Submit Article
Legal Analysis. Regulatory Intelligence. Jurisprudence.
Singapore

Xingang Investment Pte Ltd v Tengah Engineering & Hardware Pte Ltd and others [2022] SGHC 284

In Xingang Investment Pte Ltd v Tengah Engineering & Hardware Pte Ltd and others, the High Court of the Republic of Singapore addressed issues of Civil Procedure — Summary judgment, Civil Procedure — Striking out.

Case Details

  • Citation: [2022] SGHC 284
  • Title: Xingang Investment Pte Ltd v Tengah Engineering & Hardware Pte Ltd and others
  • Court: High Court of the Republic of Singapore (General Division)
  • Date of decision: 8 November 2022
  • Judges: See Kee Oon J
  • Suit No: 1048 of 2021
  • Registrar’s Appeal Nos: 187 and 282 of 2022
  • Procedural history: Summary judgment granted by AR Tang (SUM 601); RA 187 dismissed on 19 August 2022; counterclaim struck out by AR Liew (SUM 2302); RA 282 dismissed on 19 October 2022
  • Plaintiff/Applicant: Xingang Investment Pte Ltd
  • Defendants/Respondents: (1) Tengah Engineering & Hardware Pte Ltd (2) Ong Bok Cheng (3) Ng Boon Chwee
  • Legal areas: Civil Procedure — Summary judgment; Civil Procedure — Striking out
  • Statutes referenced: Bills of Exchange Act; Moneylenders Act
  • Cases cited: [2022] SGHC 190; [2022] SGHC 284
  • Judgment length: 34 pages, 8,870 words

Summary

Xingang Investment Pte Ltd v Tengah Engineering & Hardware Pte Ltd and others concerned a creditor’s attempt to obtain summary judgment for repayment of sums due under two supplementary loan agreements, together with interest, late interest and late payment fees. The plaintiff (an “excluded moneylender” under the Moneylenders Act) sued the corporate borrower and two directors who had executed personal guarantees. The High Court, per See Kee Oon J, affirmed the assistant registrar’s grant of summary judgment on the plaintiff’s primary claim and dismissed the defendants’ appeal (RA 187).

After summary judgment was granted, the defendants pursued a counterclaim. The plaintiff applied to strike out the counterclaim, and the assistant registrar granted that application. On appeal (RA 282), the High Court dismissed the defendants’ challenge and upheld the striking out. The court’s reasoning focused on whether the defendants had sufficiently pleaded defences to defeat summary judgment, whether they had a bona fide defence requiring a trial, and whether the counterclaim was both factually and legally unsustainable.

What Were the Facts of This Case?

The plaintiff, Xingang Investment Pte Ltd, is in the business of providing loans to corporations and limited liability partnerships. It was not a licensed moneylender; rather, it was an “excluded moneylender” within the meaning of s 2 of the Moneylenders Act. This status mattered because the defendants appeared to raise issues that could implicate the regulatory framework governing moneylending, although the court’s analysis ultimately turned on the pleaded contractual and procedural positions.

The first defendant, Tengah Engineering & Hardware Pte Ltd, distributed industrial safety and construction equipment. The second and third defendants, Ong Bok Cheng and Ng Boon Chwee, were directors of the first defendant. The dispute arose not from an earlier loan agreement (for which the sums had been fully paid), but from two subsequent supplementary loan agreements entered into in March and June 2021.

**Material:**
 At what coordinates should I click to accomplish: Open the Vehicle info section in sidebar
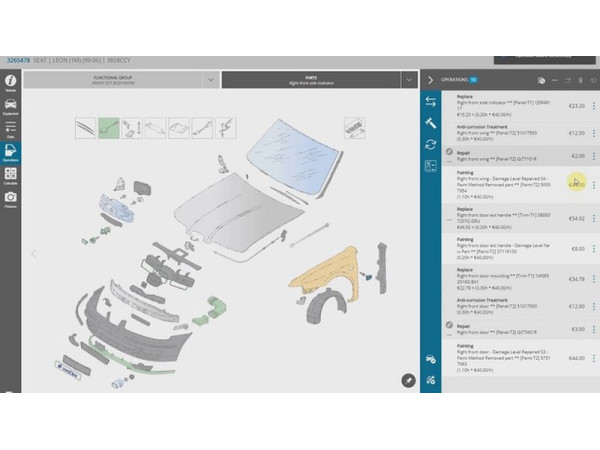point(10,82)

**Set problem 1:**
According to the case summary, which judge decided the case in the High Court?
**Set problem 2:**
List all the defendants named in the case summary.
**Set problem 3:**
From the case summary, set down the passage that begins at the words "What Were the" and stops after "and procedural positions.".
The data after the case summary is separate material.

**Exercise answer 1:**
See Kee Oon J

**Exercise answer 2:**
- Tengah Engineering & Hardware Pte Ltd
- Ong Bok Cheng
- Ng Boon Chwee

**Exercise answer 3:**
What Were the Facts of This Case?

The plaintiff, Xingang Investment Pte Ltd, is in the business of providing loans to corporations and limited liability partnerships. It was not a licensed moneylender; rather, it was an “excluded moneylender” within the meaning of s 2 of the Moneylenders Act. This status mattered because the defendants appeared to raise issues that could implicate the regulatory framework governing moneylending, although the court’s analysis ultimately turned on the pleaded contractual and procedural positions.